Hardly a week goes by without a headline about a corporate cyber attack. We most often hear about large, well-known companies like Sony, Target, and Home Depot. There are many incidents of cyber attacks and cyber theft that do not make the news, but they still greatly impact companies and government agencies of all shapes and sizes.
Cyber threats have grown exponentially over the last few years. Cyber attackers have become more technologically sophisticated and have outpaced the IT security systems many businesses have implemented. Additionally, the increased use of mobile technology and cloud computing has made information more readily available to unauthorized users.
An organization’s management and board of directors are responsible for its cyber security, but it can be easy to overlook this task. But with the growing number of cyber attacks and the increasing risks to every organization, cyber security is quickly becoming a top priority for many CEOs and CFOs.
The consequences of cyber theft and crimes are numerous. These incidents often find their way into the headlines given their high impact, and the negative publicity can cause lasting reputational harm to your organization. Cyber security breaches can result in the loss of vital company information, and confidential employee and client information can be exposed to hackers or the public. Moreover, security breaches can damage your systems, resulting in a disruption or interruption of everyday operations.

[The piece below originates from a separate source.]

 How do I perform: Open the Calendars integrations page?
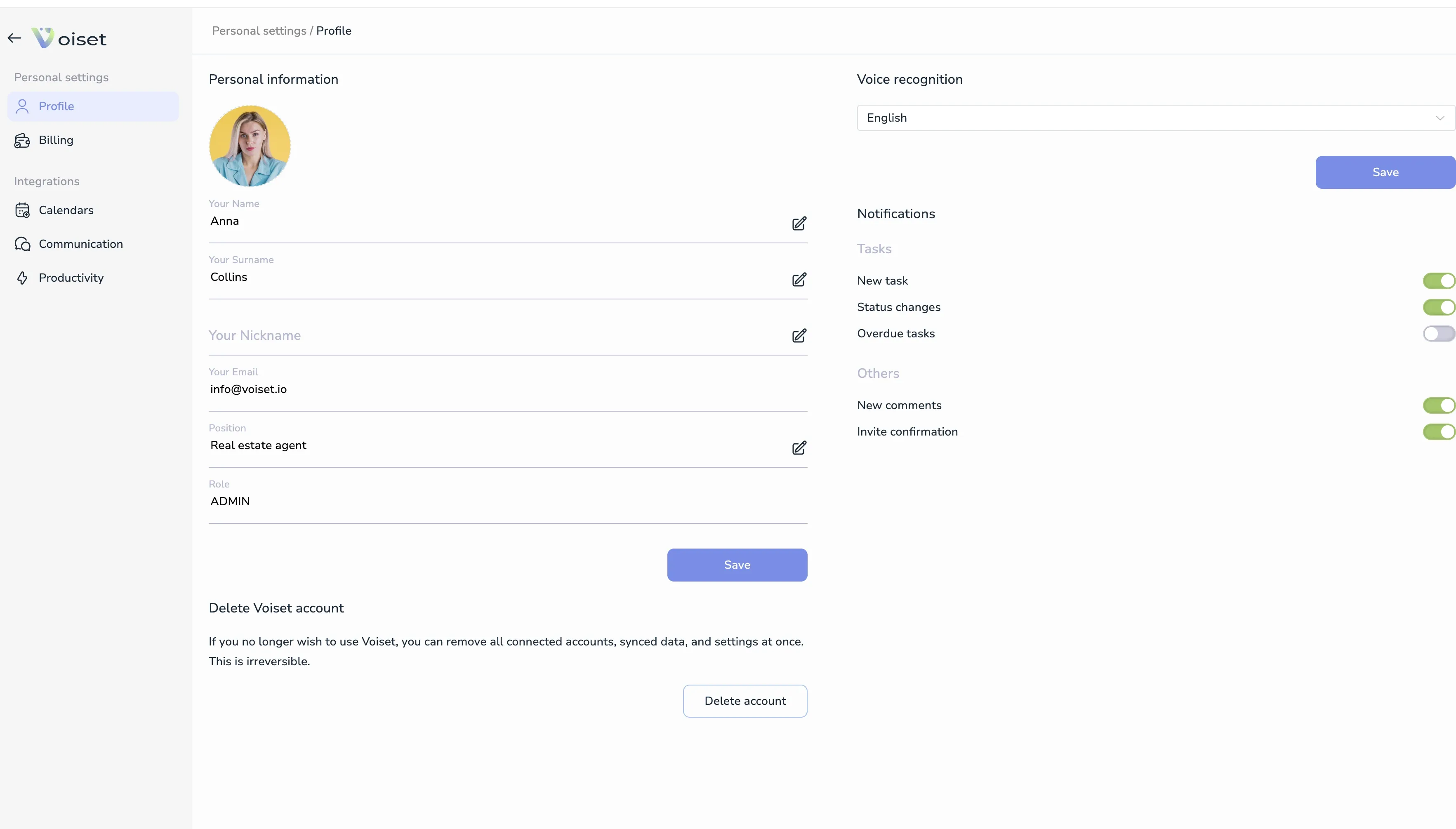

Cyber crimes and theft can also be costly. Security breaches can require repairs to computer systems, websites, and networks, and external consultants and advisors may be needed to get your systems operating properly again. If your system is down for significant periods of time for repair or reactivation, the result can be lost production and opportunity costs. There can also be high legal costs stemming from litigation from customers, vendors, or personnel whose information has been compromised. For instance, Home Depot’s annual report disclosed that the company is facing more than 40 civil suits due to its 2014 data breach.
So how can you deal with cyber risk? First, your board of directors and management team need to become better educated about the perils of cyber crimes and theft, and identify risks that can potentially impact your company. These risks can include wire fraud, phishing scams, malware, and exposure of employee emails, company financial and proprietary information, and confidential client and vendor information.
Once you identify your risks, develop standards, best practices, and written policies and procedures to address them. Employee education and a heightened awareness of cyber risks (e.g. phishing scams) can go a long way toward preventing security breaches. Also, develop a recovery action plan to contain the damage and limit disruptions to your operations in the event that a cyber security breach does occur. You may need to consult outside experts to help identify and address your risks if do not currently have this expertise on your team. You should also discuss cyber risks with your insurance company to determine which crimes and thefts are covered under your existing commercial policies. Insurance carriers may exclude certain cyber attacks such as data breaches or require specific cyber crime coverage.
We have daily reminders of the damage that cyber theft and security breaches can inflict on businesses and individuals. Be proactive in understanding the cyber risks that impact your business and operations so you can adopt practices, policies, and procedures to help prevent an attack.